Arrange every line of the records below as a JSON list of strings, one string per line, with blank lines omitted. Leave the pictures out of the answer.

** start of Records to process **

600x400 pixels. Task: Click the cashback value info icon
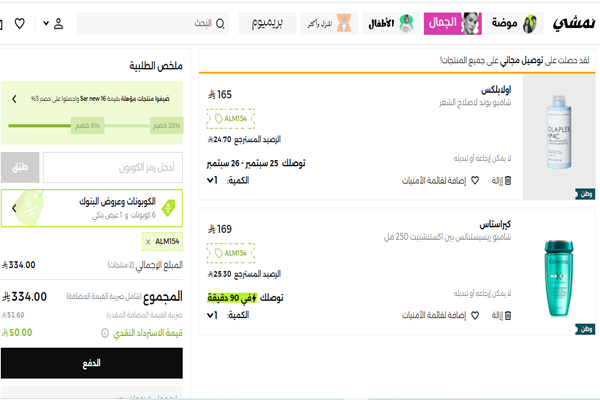tap(106, 333)
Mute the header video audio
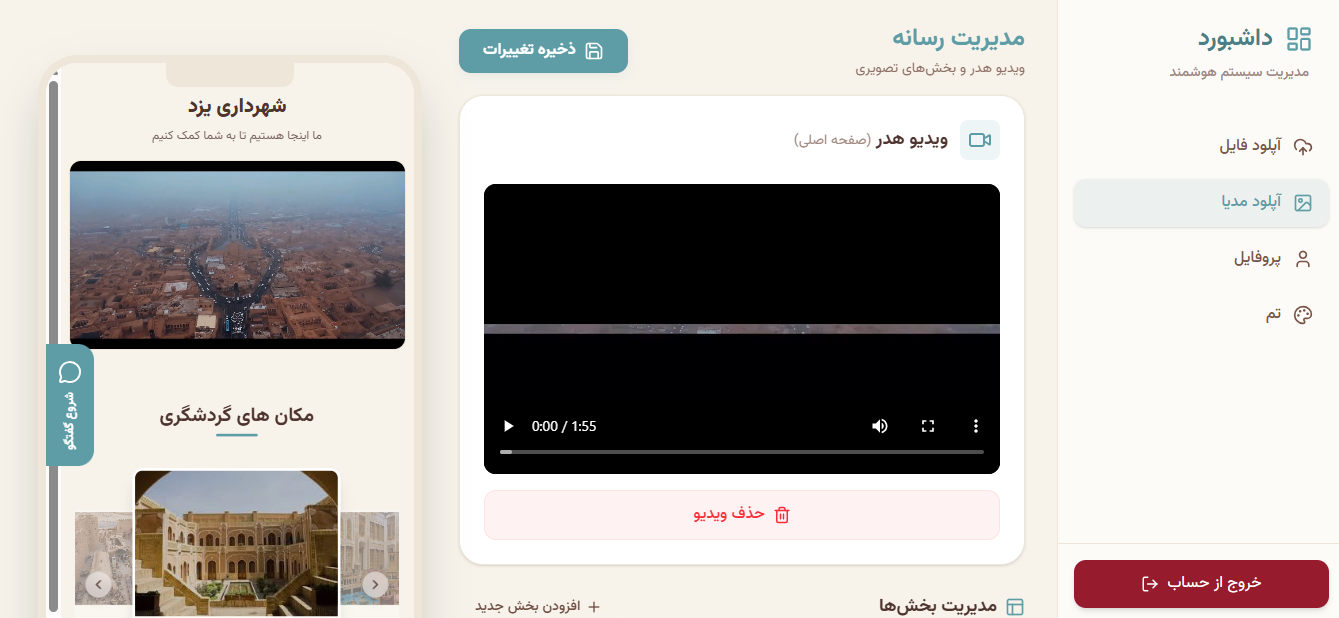 click(879, 425)
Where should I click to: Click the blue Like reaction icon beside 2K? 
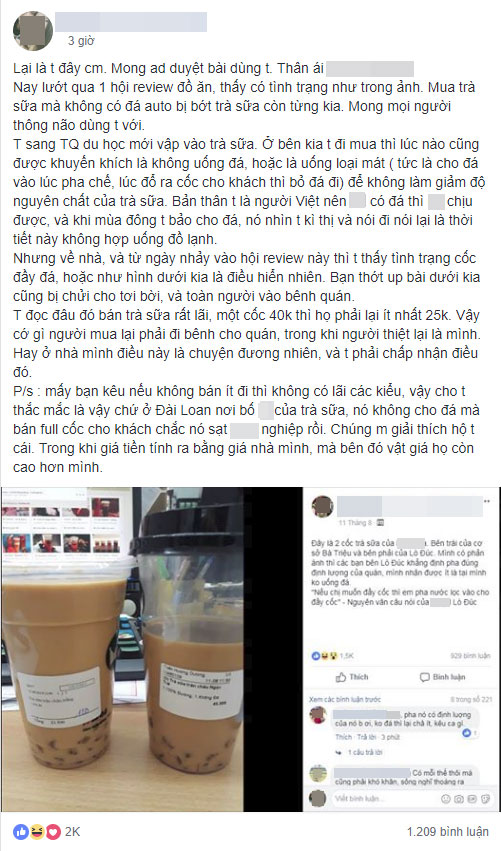[21, 831]
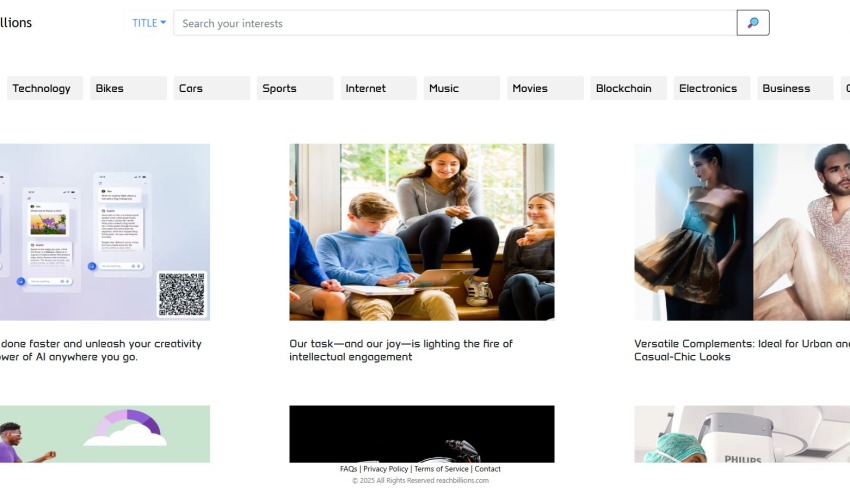The width and height of the screenshot is (850, 491).
Task: Pick the Electronics category
Action: 711,88
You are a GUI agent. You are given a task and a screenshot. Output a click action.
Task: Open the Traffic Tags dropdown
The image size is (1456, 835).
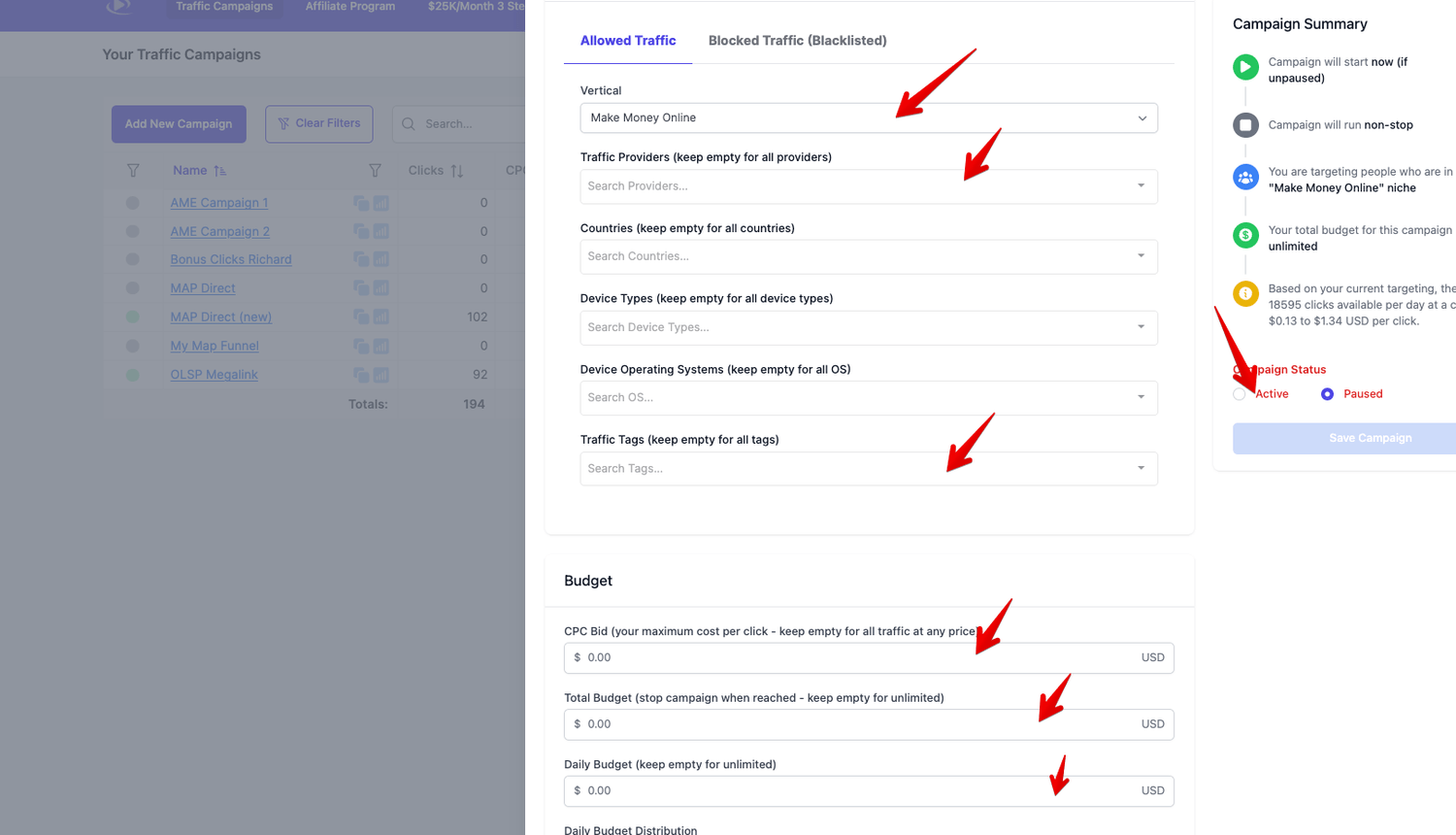[x=868, y=469]
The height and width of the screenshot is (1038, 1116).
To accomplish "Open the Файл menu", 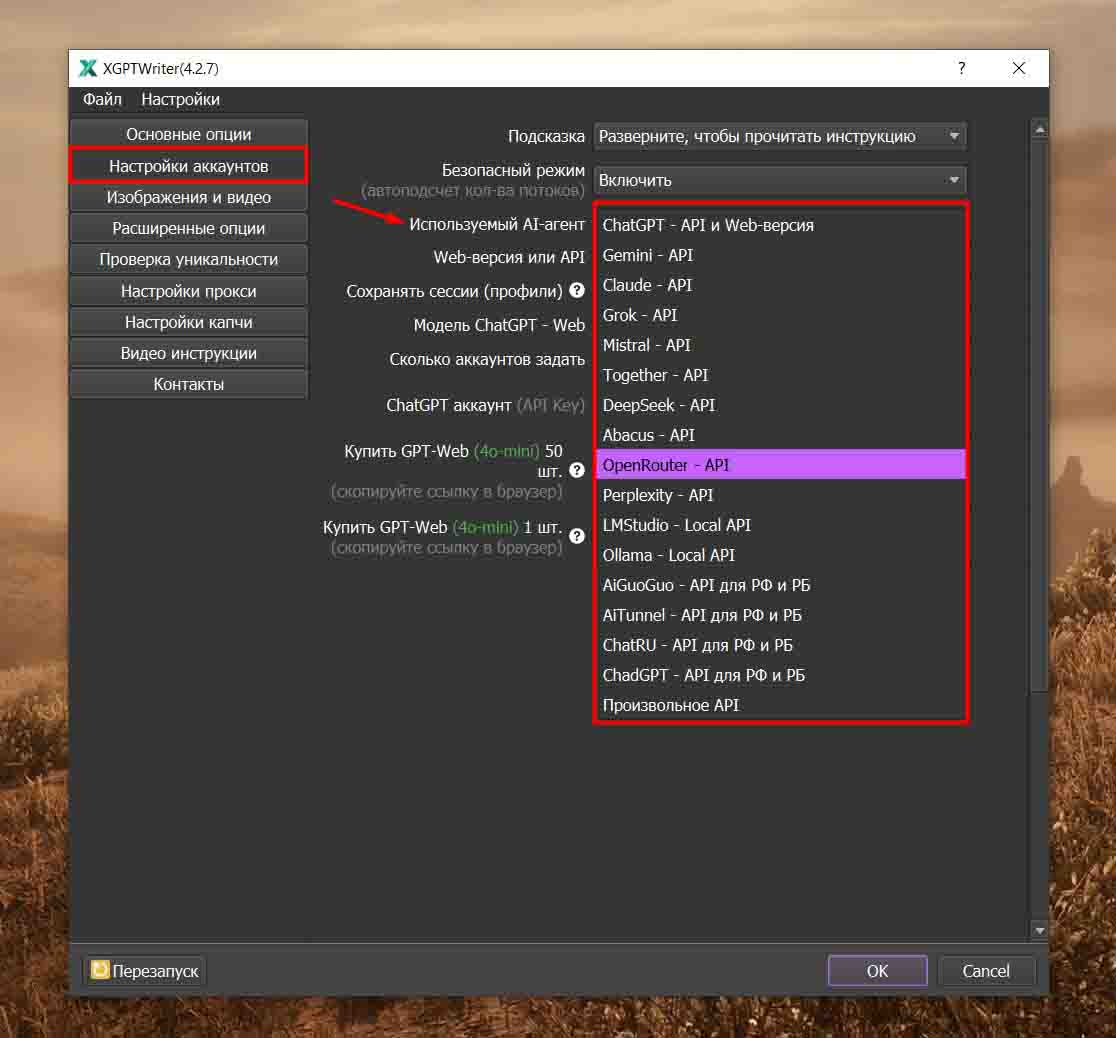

** end of Records to process **

*Expected answer:*
[
  "600x400 pixels. Task: Click the cashback value info icon",
  "tap(106, 333)",
  "Mute the header video audio",
  " click(879, 425)",
  "Where should I click to: Click the blue Like reaction icon beside 2K? ",
  "[21, 831]",
  "The width and height of the screenshot is (850, 491).",
  "Task: Pick the Electronics category",
  "Action: 711,88",
  "You are a GUI agent. You are given a task and a screenshot. Output a click action.",
  "Task: Open the Traffic Tags dropdown",
  "The image size is (1456, 835).",
  "[x=868, y=469]",
  "The height and width of the screenshot is (1038, 1116).",
  "To accomplish \"Open the Файл menu\", "
]